The breeder should be able to answer many of your questions, but the shelter might only know a few facts about the dog. Get as much information about him as you can, including:

  • How fast will my puppy grow?
  • Will he be big or small?
  • Are there any specific illnesses associated with his breed?
  • When will he reach maturity?
  • When can you start with exercise?
  • What are his grooming requirements?

If the breeder or person at the shelter can’t tell you, do some research online.


It is crucial that you have a good relationship with a vet. Don’t wait for your dog to get sick before you look for a vet – even before puppy arrives, find a vet you can trust. Ask these questions:

  • Do you know a vet you can trust? Get references from neighbours and friends who live close by.
  • Is the vet close enough in case of an emergency?
  • What are the emergency hours?
  • Can you get references from other patients?
  • Are the vet’s rates reasonable?

Medical insurance

Medical insurance is extremely important and every vet, and pet owner who has had an emergency with their pet, will agree on the benefits. No one plans an emergency, and we don’t always have the financial means to pay for an unplanned illness or accident.

With so many companies and different plans on offer, do some research about what products are available. Get a few quotes and ask the following questions:

  • What is the monthly or annual payment?
  • What will the excess be?
  • What does the plan cover?
  • Which option fits your budget?
  • Which plans do vets prefer, and why?

Shopping time

Create a shopping list in advance and stick to it. Remember that shop assistants are trained to sell you products you don’t necessarily need. Also, with so many cute accessories to choose from, you could easily get caught up in some ‘emotional shopping’ and end up with unnecessary items.

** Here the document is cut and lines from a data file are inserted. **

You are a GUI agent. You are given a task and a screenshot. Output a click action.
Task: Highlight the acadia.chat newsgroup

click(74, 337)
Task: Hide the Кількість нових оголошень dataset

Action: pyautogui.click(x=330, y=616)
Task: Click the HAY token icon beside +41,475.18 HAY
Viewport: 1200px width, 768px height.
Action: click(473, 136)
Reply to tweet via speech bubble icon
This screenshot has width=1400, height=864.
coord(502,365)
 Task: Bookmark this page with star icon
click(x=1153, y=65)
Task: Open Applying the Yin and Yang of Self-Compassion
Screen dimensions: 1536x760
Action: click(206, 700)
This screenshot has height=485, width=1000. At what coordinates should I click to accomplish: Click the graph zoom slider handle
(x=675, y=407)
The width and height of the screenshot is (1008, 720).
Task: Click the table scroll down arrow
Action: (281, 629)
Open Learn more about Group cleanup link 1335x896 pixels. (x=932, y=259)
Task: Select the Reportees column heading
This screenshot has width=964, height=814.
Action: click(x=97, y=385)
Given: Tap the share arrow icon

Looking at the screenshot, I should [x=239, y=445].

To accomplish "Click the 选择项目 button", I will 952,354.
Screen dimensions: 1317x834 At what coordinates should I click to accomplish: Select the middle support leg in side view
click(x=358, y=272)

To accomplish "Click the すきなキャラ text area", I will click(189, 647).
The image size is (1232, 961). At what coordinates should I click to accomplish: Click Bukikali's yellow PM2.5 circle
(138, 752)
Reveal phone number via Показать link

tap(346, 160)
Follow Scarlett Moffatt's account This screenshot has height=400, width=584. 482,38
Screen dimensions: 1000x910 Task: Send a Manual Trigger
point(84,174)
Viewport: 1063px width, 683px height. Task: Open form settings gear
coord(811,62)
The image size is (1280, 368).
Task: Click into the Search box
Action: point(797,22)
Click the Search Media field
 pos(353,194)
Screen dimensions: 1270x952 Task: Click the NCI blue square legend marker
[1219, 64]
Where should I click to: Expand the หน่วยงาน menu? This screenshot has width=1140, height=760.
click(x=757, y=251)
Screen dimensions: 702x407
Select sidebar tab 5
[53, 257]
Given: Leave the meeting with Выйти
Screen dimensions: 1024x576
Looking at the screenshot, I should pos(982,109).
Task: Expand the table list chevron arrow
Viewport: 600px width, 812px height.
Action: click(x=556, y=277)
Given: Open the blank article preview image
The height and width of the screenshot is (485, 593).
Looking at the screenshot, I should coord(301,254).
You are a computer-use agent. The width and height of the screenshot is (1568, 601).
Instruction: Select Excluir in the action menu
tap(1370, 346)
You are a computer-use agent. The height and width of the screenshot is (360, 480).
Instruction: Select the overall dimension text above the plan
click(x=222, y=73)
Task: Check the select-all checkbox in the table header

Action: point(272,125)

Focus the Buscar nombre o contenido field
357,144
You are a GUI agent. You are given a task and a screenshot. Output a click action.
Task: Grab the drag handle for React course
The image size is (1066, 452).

Keep the following in mind when planning your shopping trip:

  • What is your budget?
  • What is more important to you – quality or affordability?
  • Where can you find the best deals?
  • Do you have a colour scheme you want to stick to?
  • Are there second-hand items that you can get for a more reasonable price, like a baby gate, that will be suitable for your needs?


Puppies and their owners need training, especially when it comes to socialising. With some breeds, socialising and behavioural classes are essential. But be aware of ‘fly-by-night’ trainers and behaviourists who are not properly qualified. While researching behaviourists and training schools, ask these questions:

  • What are the going rates?
  • Are the institution’s rates on par with current industry rates?
  • Is the behaviourist qualified and registered?
  • Will they provide contactable references?

Puppy school

Just as you did with the behaviourists, you need to research puppy schools, as there are no regulatory bodies or regulations for these schools. Obviously, you want to use a school that you can trust with your puppy. Keep the following in mind:

  • Ask for references.
  • Are their rates reasonable?
  • Is the school located close by?
  • Ask if you can do a site visit.

Family ready

Everybody needs to understand what is expected of them and what the rules are, before puppy arrives. To do so, take the following into consideration:

  • What are the rules for the new dog?
  • Does everybody know and understand these house rules?
  • Does everybody know what is expected of him or her?
  • Have you explained to the children why they can’t constantly pick up the puppy and carry him around?
  • Have you decided where the pup will sleep?
  • Have you considered first aid training?
  • Have you puppy-proofed your home?

Once everything is in place, you can relax. Use the next few days to finalise the arrangements before you fetch your new dog.